**RECORDED INFORMATION:**
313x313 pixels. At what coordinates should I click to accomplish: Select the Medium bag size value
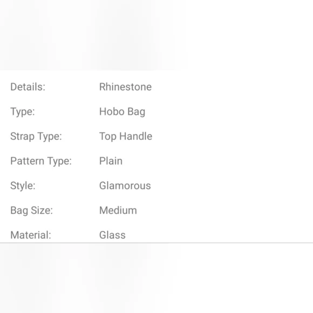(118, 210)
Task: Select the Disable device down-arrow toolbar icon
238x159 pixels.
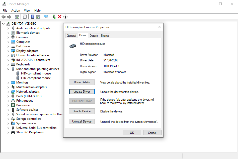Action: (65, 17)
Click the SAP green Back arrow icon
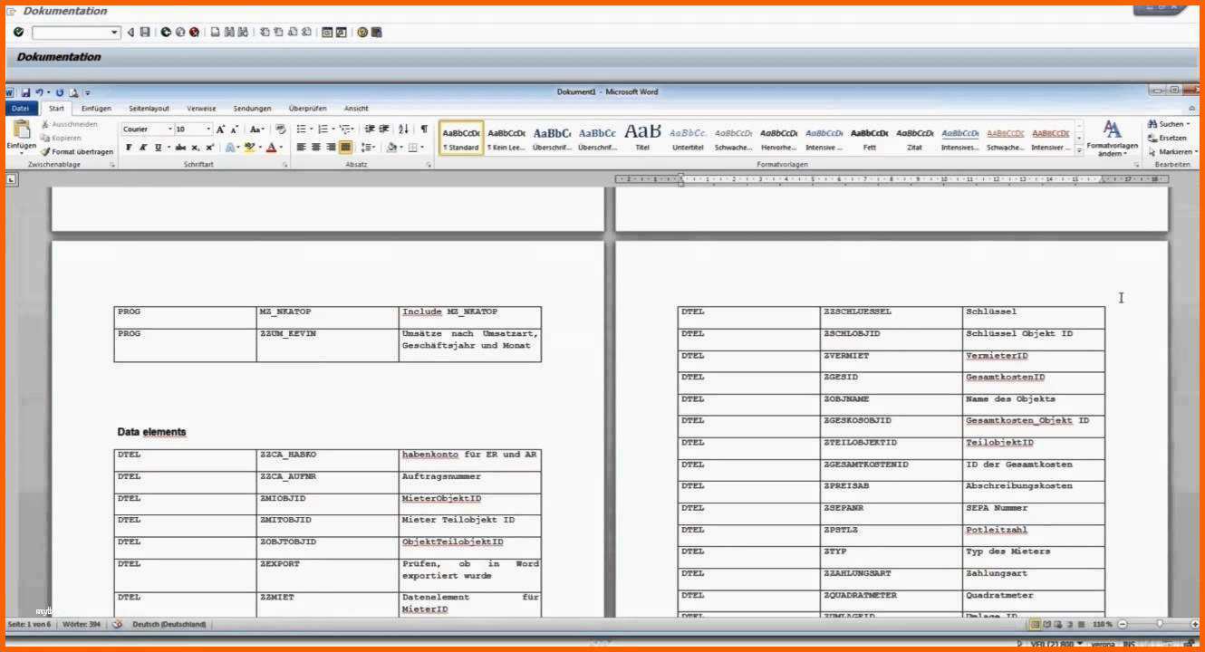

**TASK STATEMENT:**
The lines to return are those in the entries above that include "icon".

**WRITTEN ANSWER:**
Task: Select the Disable device down-arrow toolbar icon
Click the SAP green Back arrow icon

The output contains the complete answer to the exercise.